Comments 2 CommentsJump to latest comment

Keith Reynolds - ExchangeTek's picture

You're going to have to upgrade the existing system first, and there's no "easy" way around it.  For instance, you will have to:

(1) Upgrade the existing DLP system to DLP 11.

(2) Export that database.

(3) Import that database into your 11g Oracle environment.  Test to make sure everything looks right.

(4) Install Enforce on the new 64 bit server pointing to the new database, careful to use the same release that you upgraded to in step 1.

(5) Upgrade your detection servers manually.

(6) Install your new detection servers on the new hardware.

(7) Configure the new detection servers.

(8) If applicable, do any further DLP release updates on the entire system.

(9) Change routing on other systems where applicable to use the new detection servers (i.e. change your outbound SMTP connectors on Exchange to go to the new servers; recable your taps or spans from the old network monitors to the new ones; change the ICAP services on your proxies; redeploy agents to use new Endpoint servers).

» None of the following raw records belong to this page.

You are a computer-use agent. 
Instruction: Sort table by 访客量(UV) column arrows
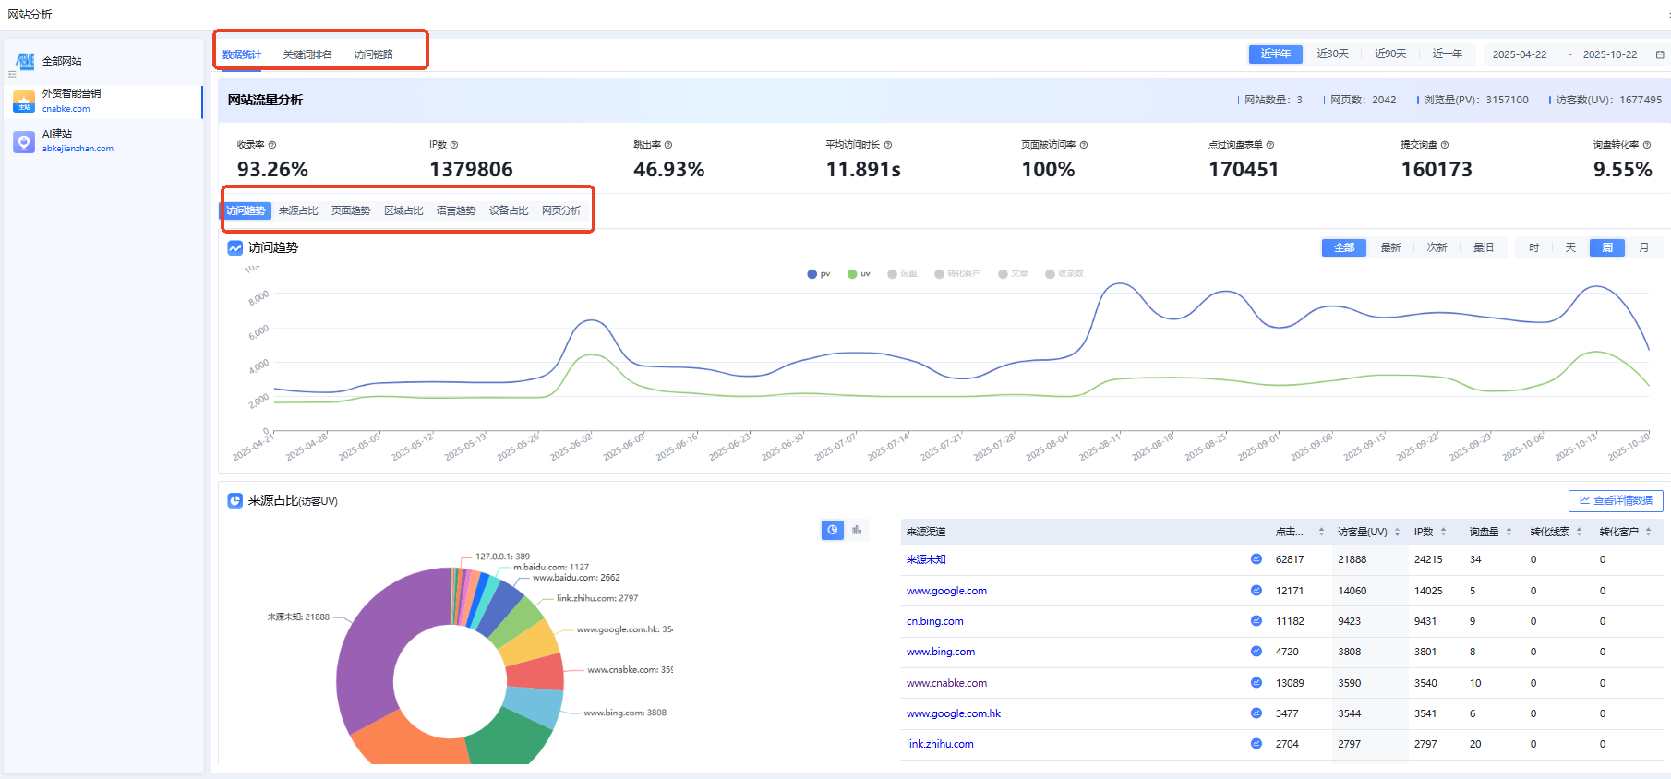pyautogui.click(x=1397, y=532)
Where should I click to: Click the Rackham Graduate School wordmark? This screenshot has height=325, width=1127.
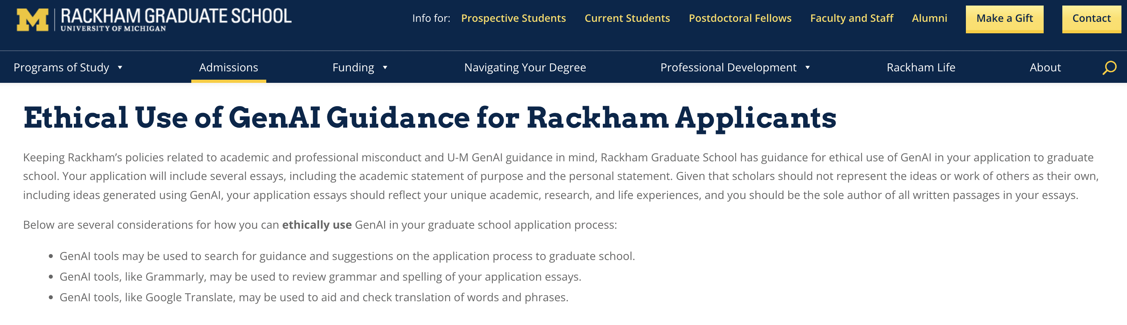tap(176, 20)
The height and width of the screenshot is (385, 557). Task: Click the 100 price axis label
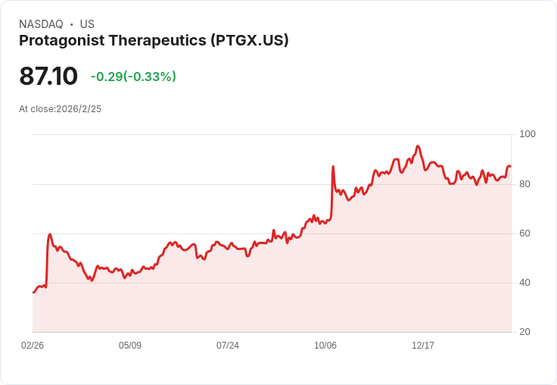(527, 134)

That's probably the "crude" solution you're already considering, but it's the best option (IMO).  Your current environment is fully compatible with DLP 11 in the short term, so anything past step 1 is easy to back out from if there are issues, as you'd have the original system in place (albeit on DLP 11). 

Backout beyond that is bringing back the 10.5 database from your backup, and reinstalling everything on 10.5 (preseving the schema, of course).

~Keith's picture

Keith ,

Thanks for the response. You are right. This is replacement of the platform rather than upgrade by any definition. Our crude solution is exactly what you have itemized. The only concern or risk, we are worried about is the migration/porting of the policies, rules, customize contents etc. . How much of that will be exported and ported to version 11.0 upgrade. The scenario that all such customize content need to manually configure is just scary!